There were just 3 days of work this week before we were to head back to Salamaua for our mid-project break. Monday saw the pouring of the concrete which was quite a fun day and we all got involved in mixing and shovelling. It was the most physical work we'd had in weeks. I got a bit carried away with the cement mixer imitation when Angus and I got into a really got mixing rhythm, but ended up feeling my wrist go and had to stop which was disappointing. More and more I'm realising my masochistic tendencies...! I was starting to struggle a bit emotionally today too so in the evening I headed down to the phone signal with Adam to contact home. Quite an adventure in the dark, walking 20mins or so down the river bed, through streams, over logs and ending up walking along the stream before a sharp climb up a muddy hill with a steep drop to one side and arriving at a house, where you can stand in an approx 2m square and point your phone across the valley to get one bar of signal. It was great to hear from family though and that cheered me up no end. Unfortunately the wet walk did my leg burns no good and they were all opened up and disgusting for days!
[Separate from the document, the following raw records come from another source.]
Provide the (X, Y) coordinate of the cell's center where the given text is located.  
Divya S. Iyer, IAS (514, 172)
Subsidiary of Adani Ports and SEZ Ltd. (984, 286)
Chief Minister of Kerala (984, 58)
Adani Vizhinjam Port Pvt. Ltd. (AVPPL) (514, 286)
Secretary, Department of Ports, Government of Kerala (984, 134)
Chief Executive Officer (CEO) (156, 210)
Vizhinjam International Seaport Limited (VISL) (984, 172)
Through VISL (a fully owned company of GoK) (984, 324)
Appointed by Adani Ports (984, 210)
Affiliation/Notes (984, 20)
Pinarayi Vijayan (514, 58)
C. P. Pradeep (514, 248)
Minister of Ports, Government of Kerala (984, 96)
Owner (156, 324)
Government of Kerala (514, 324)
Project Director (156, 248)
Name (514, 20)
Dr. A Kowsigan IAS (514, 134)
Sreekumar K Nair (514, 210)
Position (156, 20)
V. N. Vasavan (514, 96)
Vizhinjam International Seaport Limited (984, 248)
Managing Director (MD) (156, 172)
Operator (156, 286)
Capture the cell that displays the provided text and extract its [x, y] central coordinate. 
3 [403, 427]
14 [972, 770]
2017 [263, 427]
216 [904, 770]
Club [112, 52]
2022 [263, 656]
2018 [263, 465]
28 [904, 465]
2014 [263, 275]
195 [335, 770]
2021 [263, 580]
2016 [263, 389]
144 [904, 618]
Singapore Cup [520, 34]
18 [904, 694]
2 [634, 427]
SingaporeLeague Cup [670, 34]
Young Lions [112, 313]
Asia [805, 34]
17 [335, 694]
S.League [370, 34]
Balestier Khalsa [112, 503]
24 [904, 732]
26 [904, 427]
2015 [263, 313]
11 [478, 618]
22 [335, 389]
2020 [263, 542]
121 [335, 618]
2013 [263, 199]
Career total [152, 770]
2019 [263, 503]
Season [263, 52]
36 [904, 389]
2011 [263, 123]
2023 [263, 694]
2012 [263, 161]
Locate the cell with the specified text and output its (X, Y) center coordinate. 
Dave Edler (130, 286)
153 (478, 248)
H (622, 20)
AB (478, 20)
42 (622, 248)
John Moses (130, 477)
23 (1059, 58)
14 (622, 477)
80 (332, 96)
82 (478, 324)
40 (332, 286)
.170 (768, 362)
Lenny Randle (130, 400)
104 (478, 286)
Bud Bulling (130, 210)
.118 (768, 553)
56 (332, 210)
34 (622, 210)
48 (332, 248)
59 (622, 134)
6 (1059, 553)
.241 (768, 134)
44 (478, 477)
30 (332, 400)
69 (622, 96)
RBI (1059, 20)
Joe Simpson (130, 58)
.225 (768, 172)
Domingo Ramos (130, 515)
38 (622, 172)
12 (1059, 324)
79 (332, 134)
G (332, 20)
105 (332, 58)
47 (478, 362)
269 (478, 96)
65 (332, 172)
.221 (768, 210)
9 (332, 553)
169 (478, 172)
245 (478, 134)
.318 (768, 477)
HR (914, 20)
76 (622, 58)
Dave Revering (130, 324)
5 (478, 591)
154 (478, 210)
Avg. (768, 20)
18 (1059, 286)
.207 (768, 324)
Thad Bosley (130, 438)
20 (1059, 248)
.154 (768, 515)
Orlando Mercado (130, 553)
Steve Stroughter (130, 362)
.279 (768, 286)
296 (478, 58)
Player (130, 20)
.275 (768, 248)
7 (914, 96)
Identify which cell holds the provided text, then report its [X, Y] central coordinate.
On Wednesday we went and finished our outfits for the party. All the women got involved and made various herby smelling necklaces and bracelets for us and gave us bilums to wear as tops. The boys had not yet sorted their costumes, so ended up getting the women to help them too. once we were all dressed they made us do a mini sing sing and dance around the volleyball court. Priscilla had brought Mark up to watch and he was also dressed up in a really cute PNG outfit with grass skirt (no nappy of course!) and dog tooth head band - adorable!
Thursday saw an early start - 5am - for our trek back to Salamaua. Not that it mattered, the heavy rain all night had meant I hadn't really slept anyway, worrying that everything would be soaked and I'd be lugging a double-weight soggy backpack down the river! The rain brings out the flying ants too, which can squeeze through the mossie net holes, so I normally played the "how many can you squash in your book?" game when they congregated round my head torch - all very well when its your own book, but you have to remember not to play the game when reading borrowed books!
It wasn't the most fun walk, I had a bit of "the trench" going on with my feet and open burns on my ankles which really hurt, and 4 hours in sodden socks and boots really doesn't help feet recover! So I headed out on a very grumpy and painful trudge down to Salamaua, kept going only by the thought of no jungle boots for 3 whole days when we got there and the party the following night!!